NASA Ames Research Center, Silicon Valley, CA

(Phone: 650/604-5026, 650/604-9000)

Vito Chiala

Foothill High School, San Jose, CA

(Phone: 408/-928-9114)


NOTE TO EDITORS AND NEWS DIRECTORS: You are invited to observe student wind tunnel tests of a soap-box derby-like car Wednesday, Sept. 20 and Thursday, Sept. 21, from 2 p.m. to 4 p.m. PDT, both days, at NASA Ames Research Center, Moffett Field, CA. To reach Ames, take the Moffett Field exit from Highway 101, drive east to the main gate at Moffett Federal Airfield and report to the visitor badging office for maps and directions to Bldg. N215. U.S. media representatives must have valid picture ID in order to enter Ames. Foreign media representatives must be escorted.


Alternative high school students from San Jose, CA, will test a modern soap box derby racecar in a NASA wind tunnel on Sept. 20 and 21 to learn about aerodynamics.

On Sunday, Sept. 24, the students, from Foothill High School, San Jose, will race the car in the fourth annual Sand Hill Challenge in Menlo Park, CA, which begins at 8:30 a.m. PDT.

"Because we are an alternative high school, our overall mission is to teach science in alternative ways," said Foothill teacher and robotics team leader Vito Chiala. He and teacher Jeneva Westendorf instruct more than 80 sophomores, juniors and seniors about robots. "Students in our school have traditionally not learned well from books, so what we do is a lot of hands-on science and a lot of mentoring with professional engineers and workers. This method really piques student interest," Chiala said.

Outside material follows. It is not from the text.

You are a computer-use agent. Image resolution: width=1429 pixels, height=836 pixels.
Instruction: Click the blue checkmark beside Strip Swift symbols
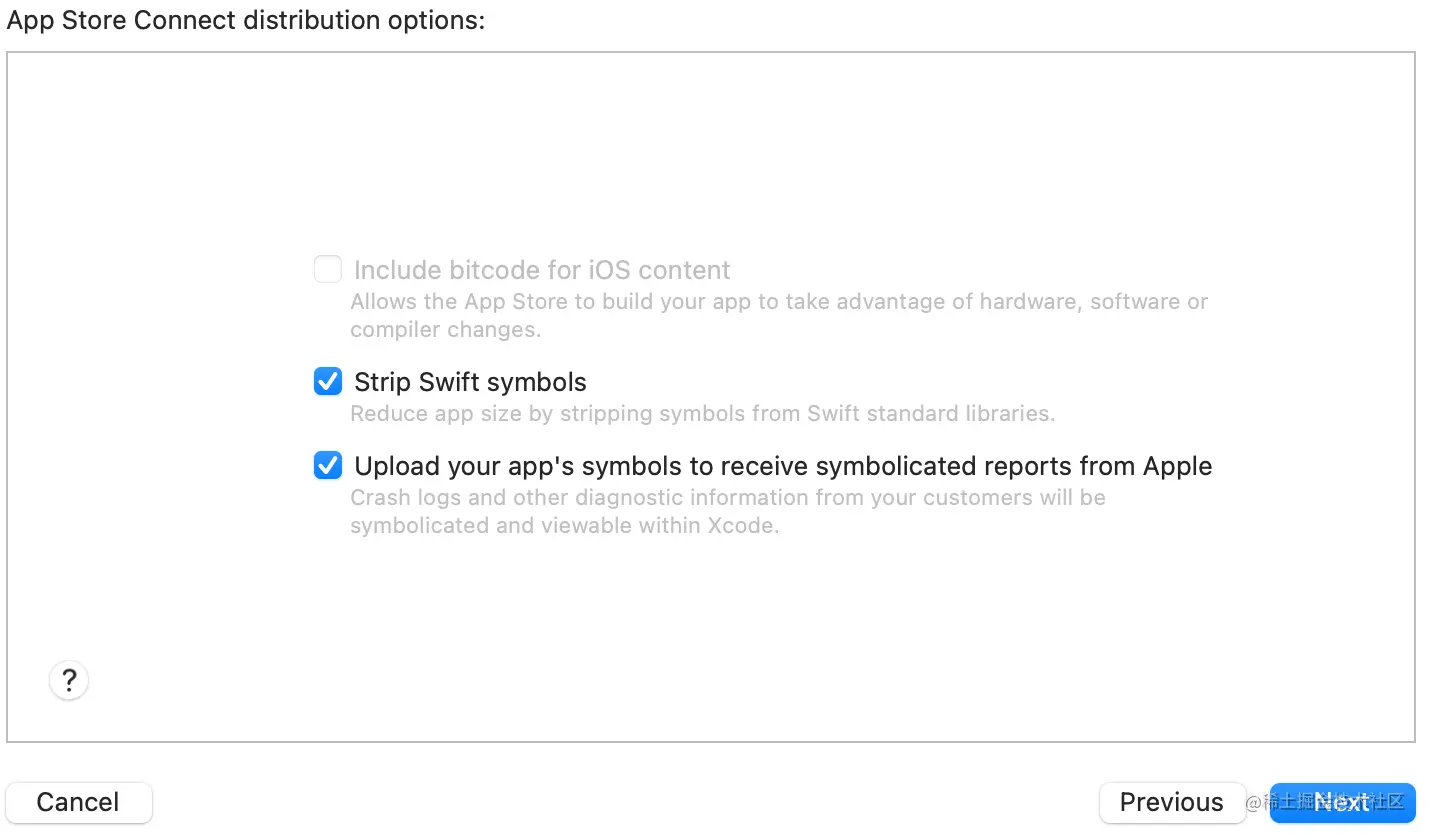(x=328, y=381)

"NASA's role in this project will be to assess the aerodynamics (drag and flow characteristics) of the car and offer simple solutions on possible changes to the vehicle's shape," said engineer Dale Satran of NASA Ames Research Center, which is located in the heart of California’s Silicon Valley. Satran is advising students about the wind tunnel tests that will be in the Ames 7-ft. by 10-ft. wind tunnel in Bldg. N215. The racer is about 2 ft. by 2 ft. and 13 feet long.

The 7-ft. by 10-ft. wind tunnel is operated by the U.S. Army Aeroflightdynamics Directorate, and the Army will provide the operational staff and technical support for the student wind tunnel tests.

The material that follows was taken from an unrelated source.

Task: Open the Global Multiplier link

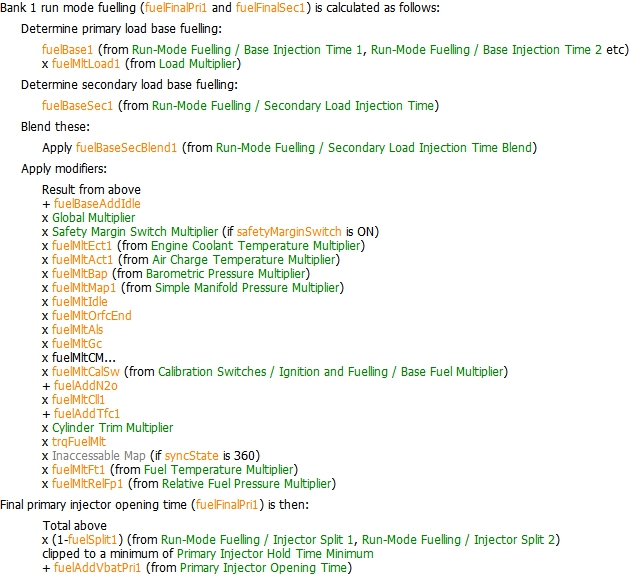Action: [94, 217]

"We want to introduce this year’s class to scientific methods early on in the school year. We decided to participate in the Sand Hill Challenge as a way to begin the process," Chiala said. Although 80 students are involved in the project, only 20 will go to the wind tunnel tests. "We are planning to videotape the tests, and a NASA engineer will come to our school to help teach the other students about aerodynamics," Chiala added.

"During the wind tunnel tests, a belly pan will be evaluated along with other options of sealing the interior of the vehicle from the outside airflow," said Kevin James, NASA engineer in charge of the tests. "The lift and drag of the vehicle will be measured by the tunnel scale system." The tunnel scale is an external balance that uses weight scales to measure forces and torque.

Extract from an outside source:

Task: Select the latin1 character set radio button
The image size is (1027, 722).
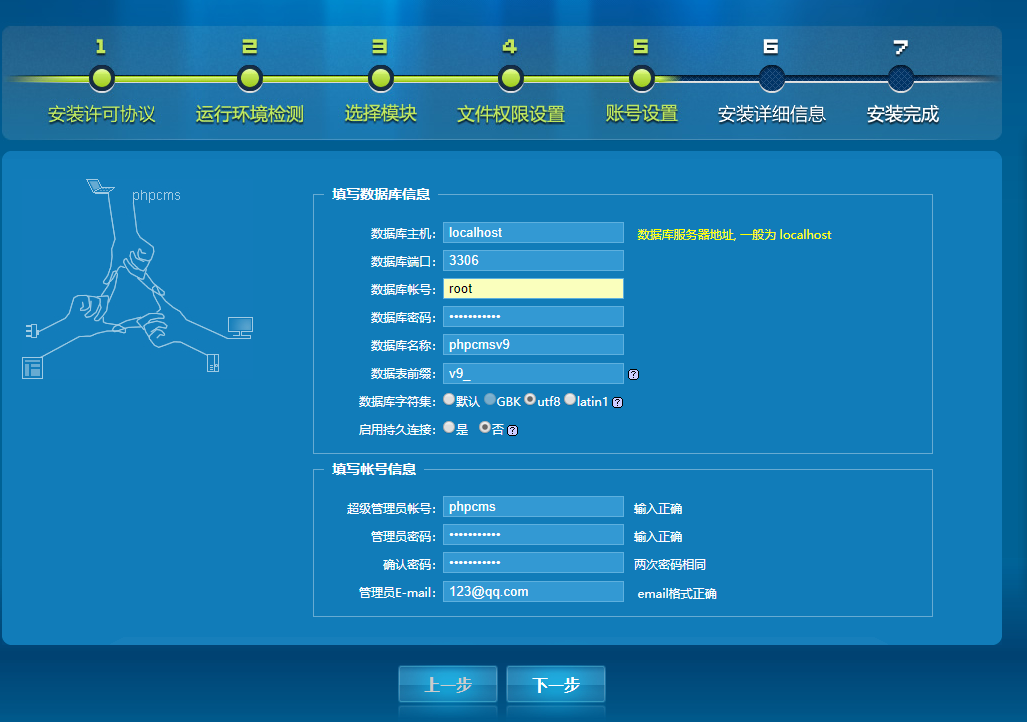Action: (569, 399)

"Flow visualization using tufts (small strings taped to the car) and smoke will be used to identify areas where the airflow separates from the vehicle. Presentations will be given to make the students aware of the basic physics involved in the aerodynamics of the race car," Satran added.

"We won’t have time to make alterations to the car for this year’s race, but this is a tremendous learning experience for the students, and it is possible that we could make changes to the vehicle for next year’s race," Chiala said. "Our real hope overall is that these wind tunnel tests will also help the students learn about aerodynamics for their other robotics projects. Our students have been successful in learning from these methods. We won first place in the U.S. First Robotics national contest in April," Chiala explained.

Peter Johnson, a model maker, a designer and a machinist from Redwood City, CA, built the car. "The car ran in the first two Sand Hill Challenges," said Johnson. "I retired, and I built a new car for another outfit. The car the students are now using had been semi-retired, even though it is still a competitive car."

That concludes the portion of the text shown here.